7. In 2010, the Kingdom of Saudi Arabia donated 15 tons of dates to UNRWA (United Nations Relief and Works Agency) for Palestine refugees living in Lebanon. The donation came in time for the upcoming Ramadan period, when the daily fast is traditionally broken with the eating of dates.
8. In 2010, WFP welcomed a donation from the Kingdom of Saudi Arabia of 1,098 metric tons of dates valued at US$3.6 million. According to a news release by WFP, the donation was used to assist refugees and school children in Ethiopia.
9. In 2010, during the devastating floods in Pakistan, Saudi Arabia quietly bypassed the United States as the single largest aid donor, in real terms.
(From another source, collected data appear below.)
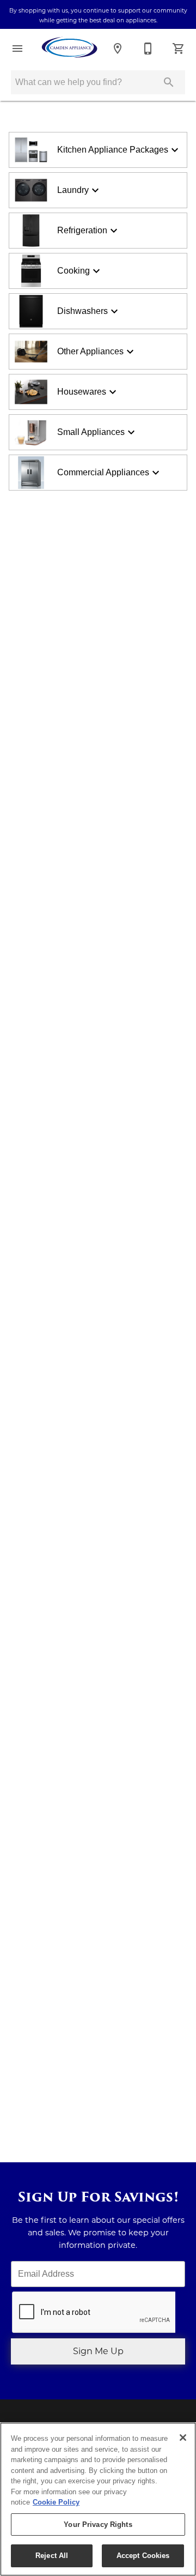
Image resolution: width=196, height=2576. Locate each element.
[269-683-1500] (148, 48)
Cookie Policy (56, 2502)
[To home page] (69, 49)
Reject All (51, 2555)
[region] (98, 2499)
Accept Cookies (143, 2555)
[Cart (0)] (179, 48)
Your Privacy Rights (98, 2524)
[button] (17, 48)
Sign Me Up (98, 2351)
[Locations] (118, 48)
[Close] (183, 2438)
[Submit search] (169, 82)
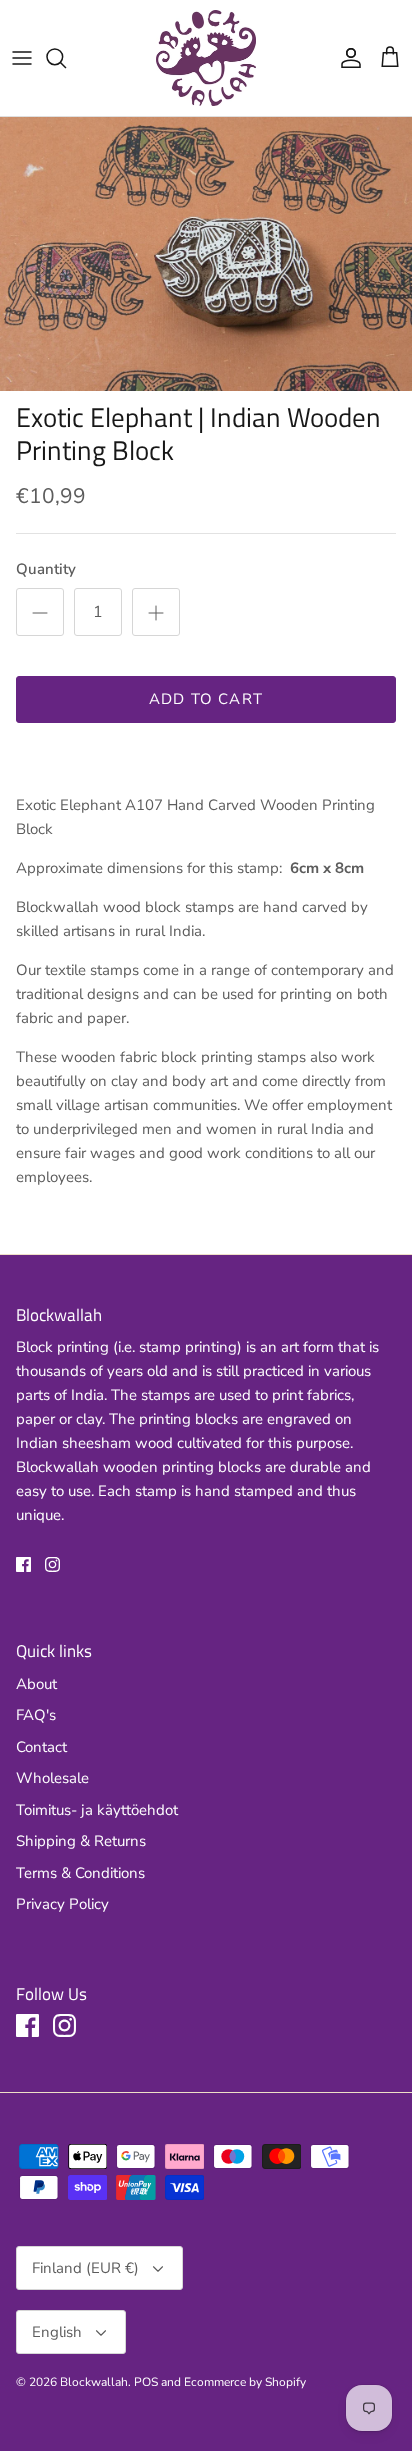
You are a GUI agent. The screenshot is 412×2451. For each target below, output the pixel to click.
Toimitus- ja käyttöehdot (97, 1810)
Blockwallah (94, 2382)
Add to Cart (206, 699)
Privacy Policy (62, 1904)
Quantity (46, 569)
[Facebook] (23, 1564)
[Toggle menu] (22, 58)
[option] (206, 254)
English (57, 2332)
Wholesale (52, 1778)
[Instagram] (52, 1564)
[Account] (346, 58)
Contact (41, 1747)
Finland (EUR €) (85, 2268)
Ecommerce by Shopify (245, 2382)
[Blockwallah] (206, 58)
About (36, 1684)
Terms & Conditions (80, 1873)
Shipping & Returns (81, 1841)
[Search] (66, 58)
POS (146, 2382)
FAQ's (36, 1715)
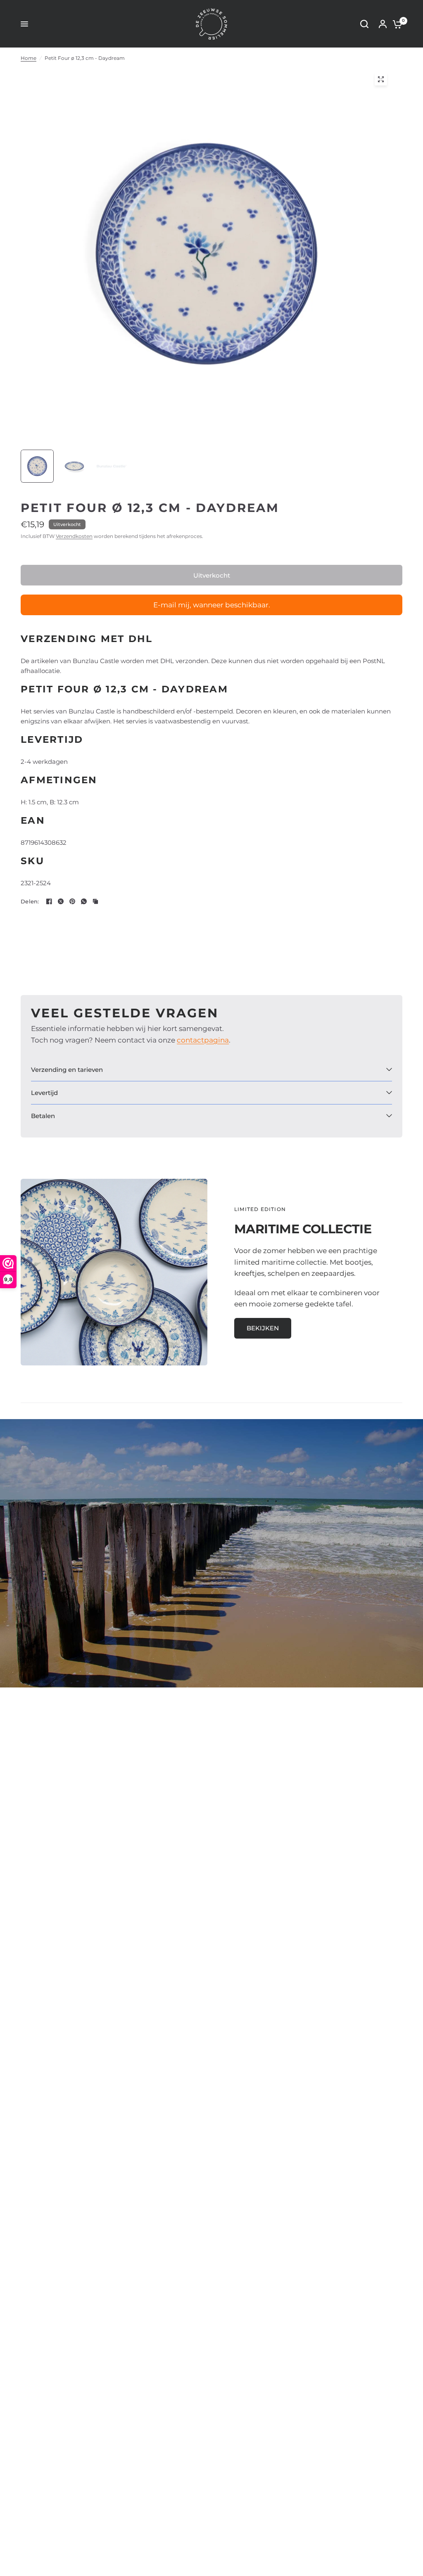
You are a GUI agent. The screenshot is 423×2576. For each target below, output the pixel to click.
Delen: (30, 901)
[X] (61, 901)
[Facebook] (49, 901)
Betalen (43, 1116)
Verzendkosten (74, 536)
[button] (262, 1328)
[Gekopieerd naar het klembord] (95, 901)
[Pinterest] (72, 901)
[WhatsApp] (84, 901)
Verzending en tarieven (67, 1070)
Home (28, 58)
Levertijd (44, 1093)
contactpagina (203, 1040)
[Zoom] (381, 79)
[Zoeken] (364, 24)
The Kingdom’s commitment to helping the victims of Pakistan’s devastating floods crossed US$140 million. Besides this, the Saudi military also set up a back-to-back air bridge between Saudi Arabia and Pakistan that saw some 30 large cargo planes carrying hundreds of tons of relief goods transported there in no time. The King
inaugurated the fund-raising campaign by personally donating SR20 million, followed with SR10 million from Crown Prince Sultan Bin Abdul Aziz (the minister of defense and aviation) and SR5 million from the second deputy premier Prince Naif Bin Abdul Aziz – the minister of interior. Additionally, in response to an appeal from the King, the people of Saudi Arabia also
positively responded and more than US$120 million was collected in cash during the first 3-day international telethon.
Finally it was also established as a fact, by the United Nations, that Saudi Arabia was the largest international donor to humanitarian appeals, when measured as a percentage of the national economy. The Saudi kingdom gave 0.19 per cent of its gross domestic product (GDP) to humanitarian funding, Sweden which gave 0.14 per cent of its national product and Norway with 0.13, followed in the list of top donor countries. Many small European countries, with large and generally affluent populations, were also part of the lead countries by GDP. Kuwait and the United Arab Emirates were also large proportional donors. The United States came in 19th on the list, having donated 0.02 per cent of GDP in 2008. These figures were released by the United Nations.
No wonder, all of these above speak volumes about Saudi Arabia and the custodian of the two holy mosques – King Abdullah Bin Abdul Aziz Al-Saud – vis-à-vis their kindness, care and compassion for all people of this world.